[[ Information provided, beginning ]]
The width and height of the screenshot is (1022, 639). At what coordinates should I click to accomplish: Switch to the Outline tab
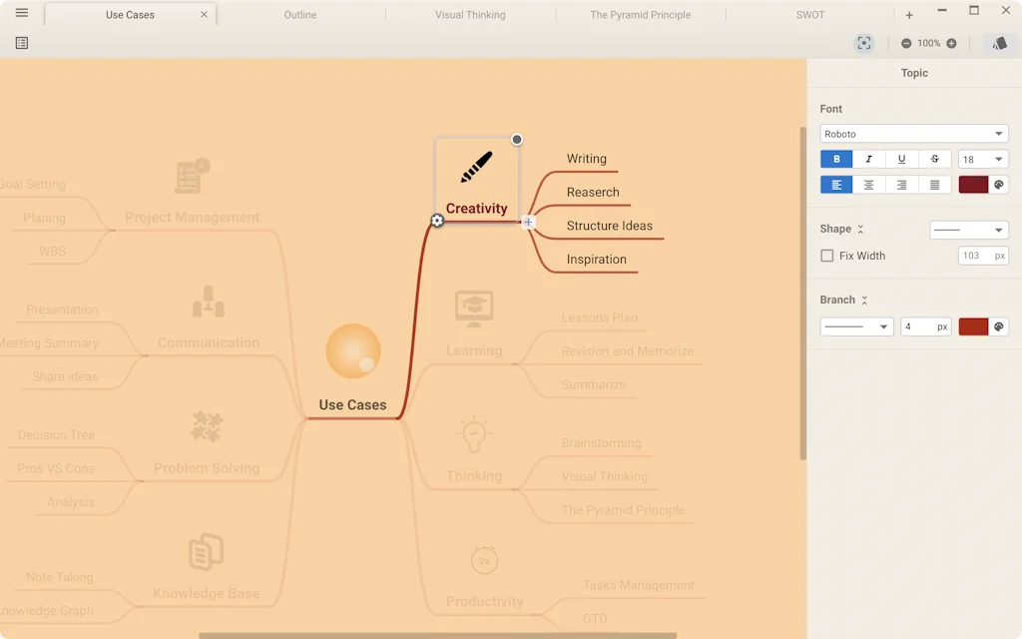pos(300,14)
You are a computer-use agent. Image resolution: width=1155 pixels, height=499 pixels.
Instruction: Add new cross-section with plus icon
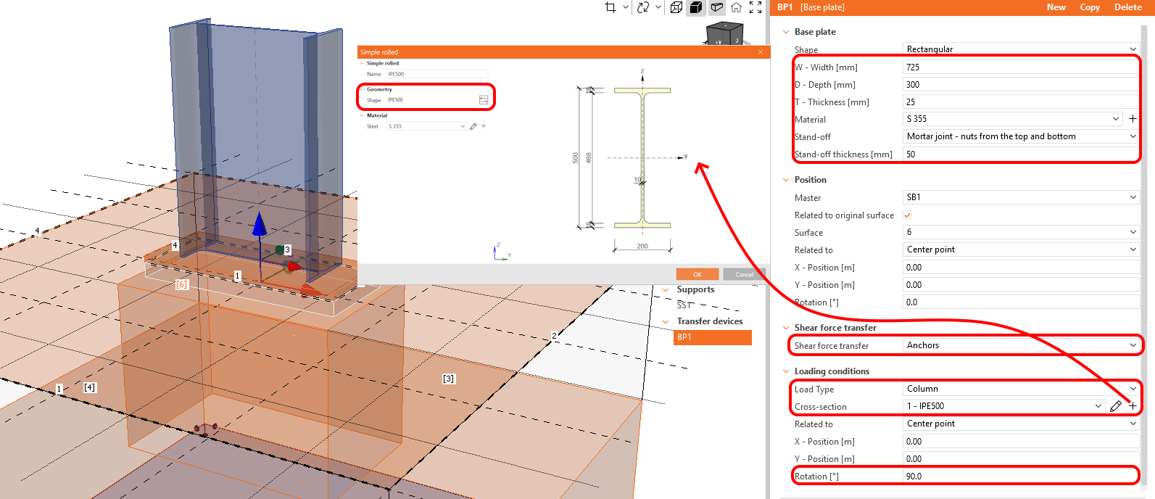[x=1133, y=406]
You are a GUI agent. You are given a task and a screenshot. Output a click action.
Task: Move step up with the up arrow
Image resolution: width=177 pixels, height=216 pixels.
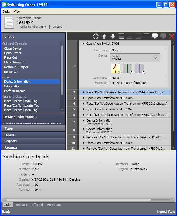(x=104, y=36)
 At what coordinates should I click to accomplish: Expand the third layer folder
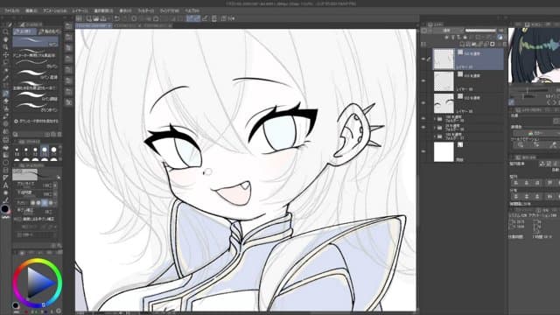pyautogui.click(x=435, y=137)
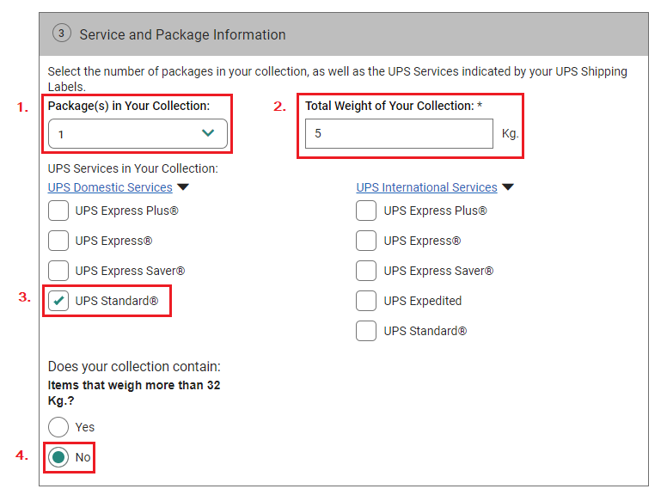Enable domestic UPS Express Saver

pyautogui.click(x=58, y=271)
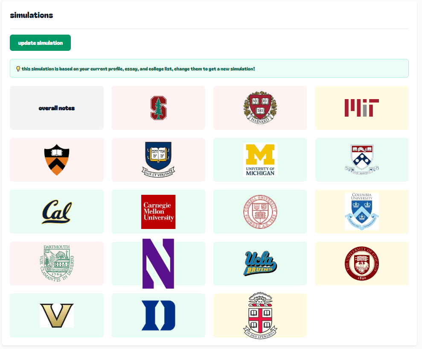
[[ Information provided, end ]]
[[ Information provided, beginning ]]
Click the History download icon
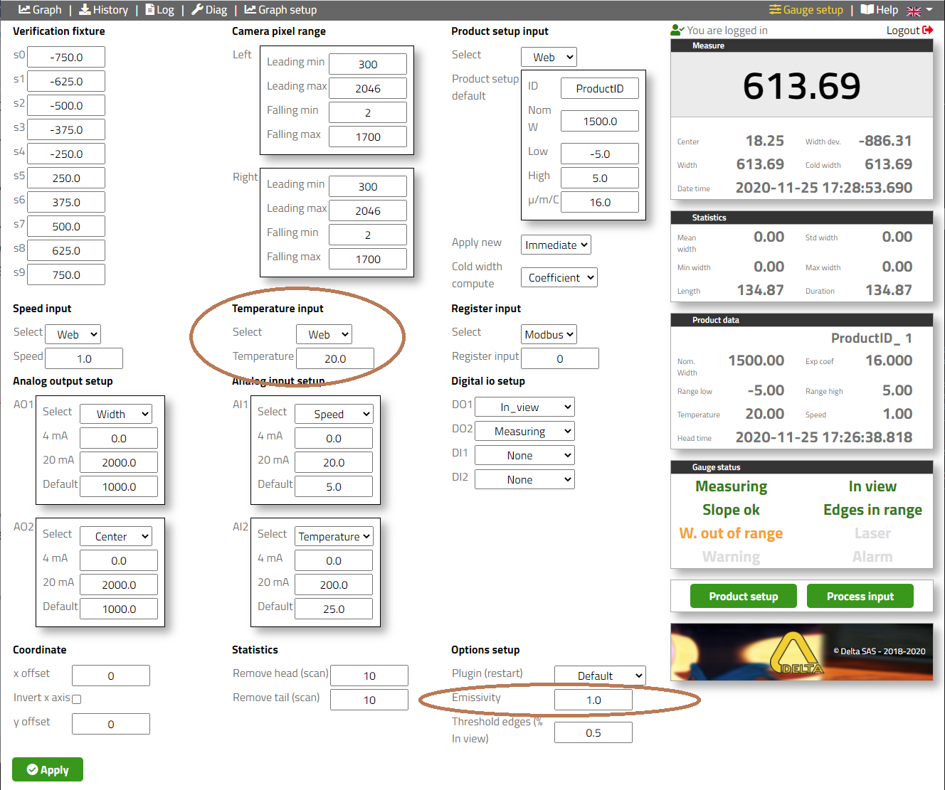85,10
[[ Information provided, end ]]
* Task item
Where a line of the records holds the word "agent", copy that line.

* Answer to the problem
You are a computer-use agent. Image resolution: width=1155 pixels, height=499 pixels.
You are a GUI agent. You are given a task and a screenshot. Output a click action.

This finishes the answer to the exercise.